Question

The tangent to the curve $y=e^x$ drawn at the point $(c,e^c)$ intersects the line joining the points $(c-1,e^{c-1})$$(c+1,e^{c+1})$

• A. on the left of $x=c$
• B. on the right of $x=c$
• C. at no point
• D. at all points

Answer 1

Answer: (A)

on the left of $x=c$

Equation of straight line joining $A(c+1,e^{c+1})$ and $B(c-1,e^{c-1})$ is

$y-e^{c+1}=\frac{e^{c+1}-e^{c-1}}{2}(x-c-1)$ (1)

Equation of tangent at $(c,e^c)$ is $y-e^c=e^c(x-c)$ (2)

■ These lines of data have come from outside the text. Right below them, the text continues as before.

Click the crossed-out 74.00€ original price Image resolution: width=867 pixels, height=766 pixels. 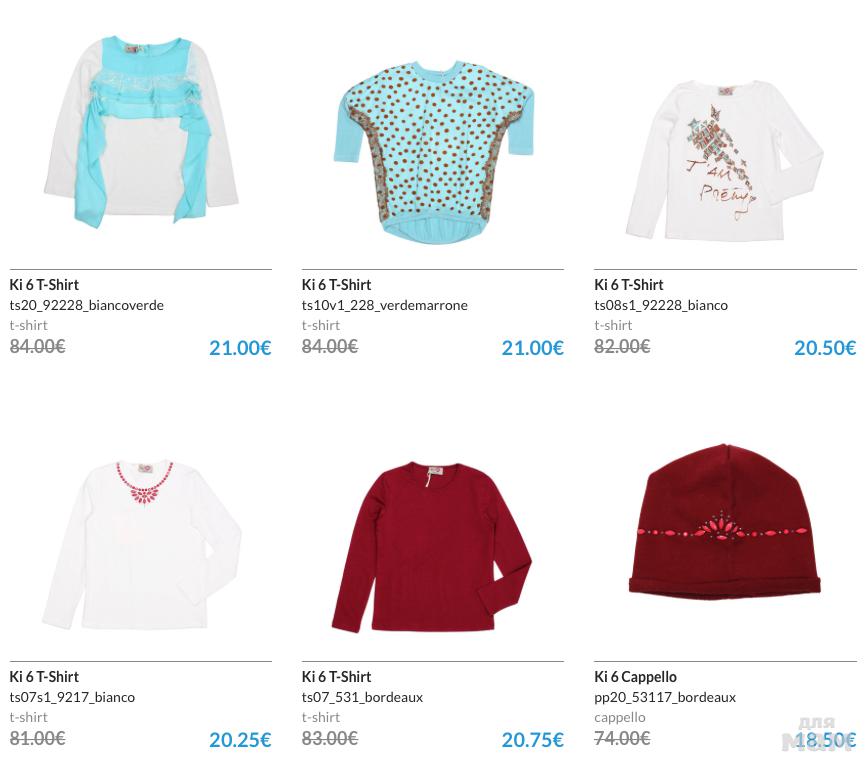coord(622,738)
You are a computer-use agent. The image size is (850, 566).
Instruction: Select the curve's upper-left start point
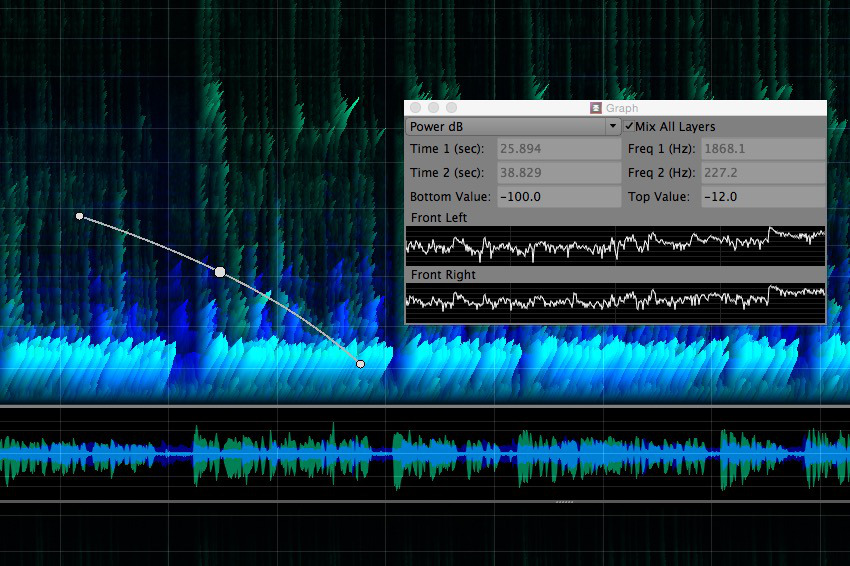coord(80,216)
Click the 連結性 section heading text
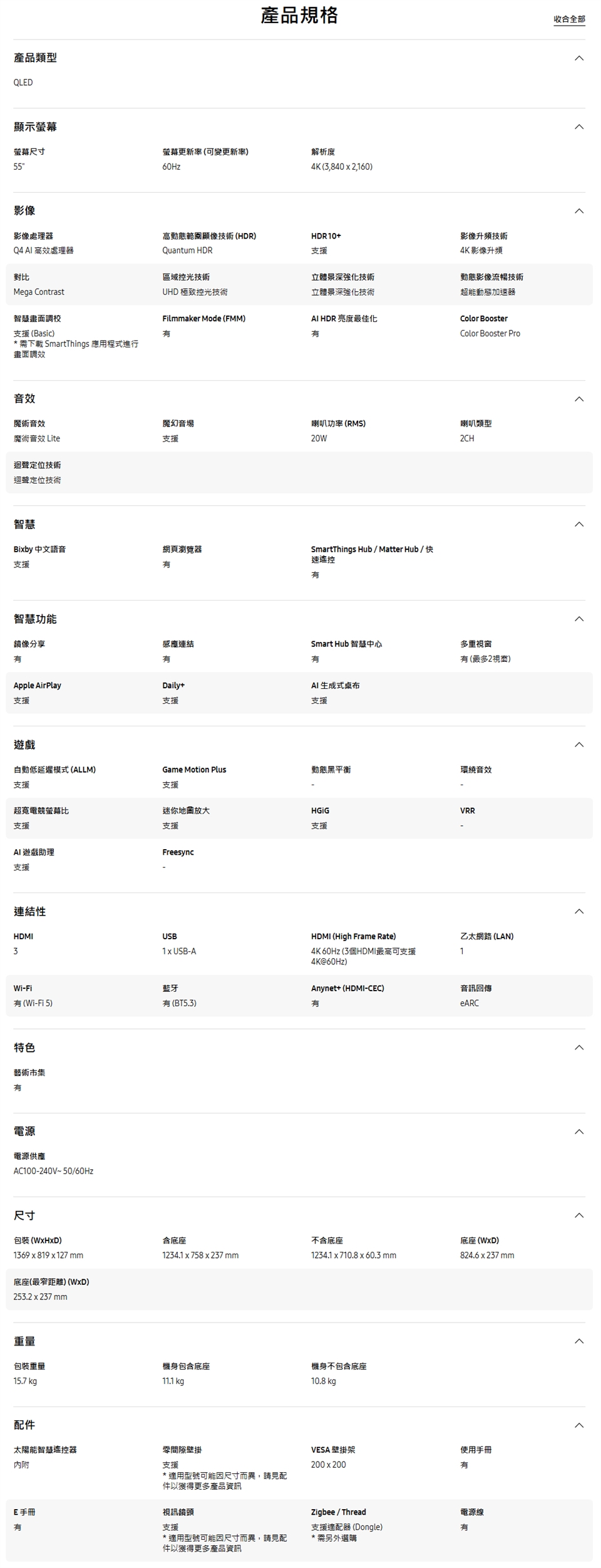Screen dimensions: 601x1568 (x=29, y=911)
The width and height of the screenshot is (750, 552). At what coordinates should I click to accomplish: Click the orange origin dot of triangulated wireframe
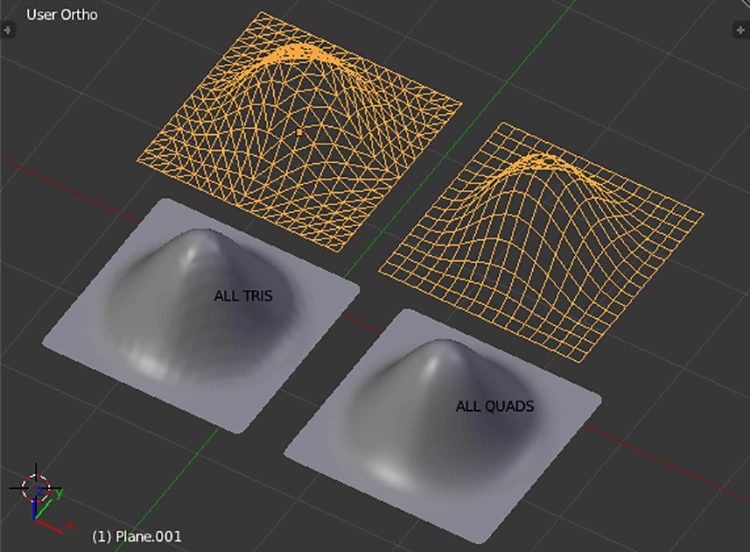[x=298, y=131]
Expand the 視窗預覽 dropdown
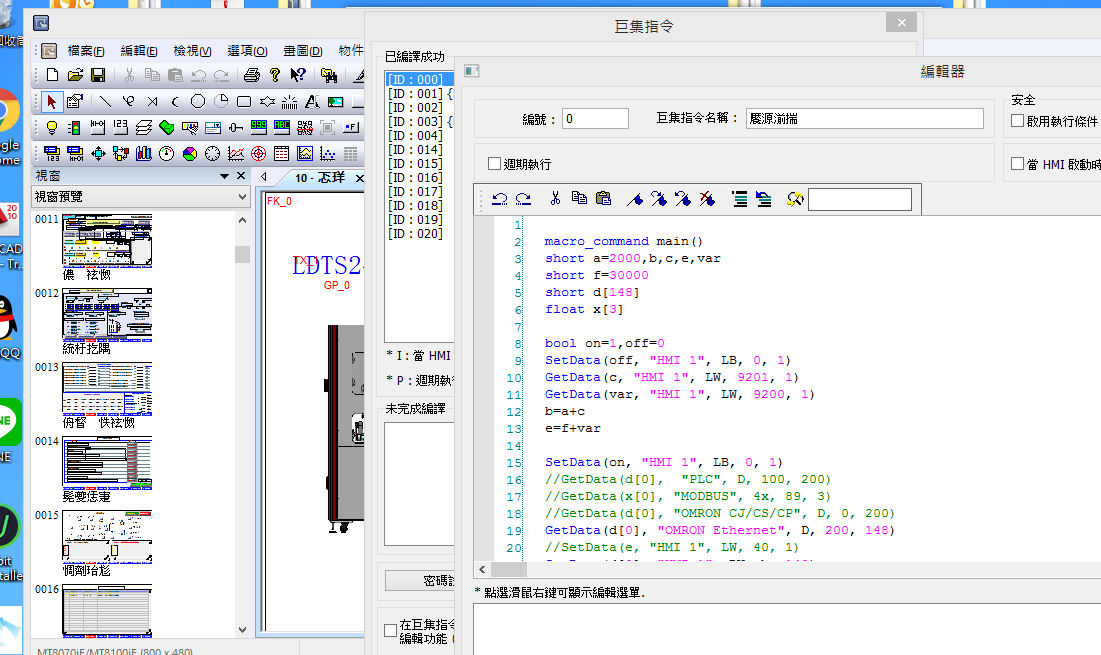The height and width of the screenshot is (655, 1101). pos(242,197)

Subtracting (1) from (2),we get

$e^c(e-1)=e^c[(x-c)-\frac{1}{2}(e-e^{-1})(x-c)+\frac{1}{2}(e-e^{-1})]$

$\Rightarrow \frac{1}{2}(e+e^{-1})-1=(x-c)[1-\frac{1}{2}(e-e^{-1})]$

$\Rightarrow x-c=\frac{e+e^{-1}-2}{2-e+e^{-1}}<0$

[$\because e+e^{-1}>2$ and $2+e^{-1}-e<0$]

$\Rightarrow x<c$

Thus the two lines meet to the left of $x=c$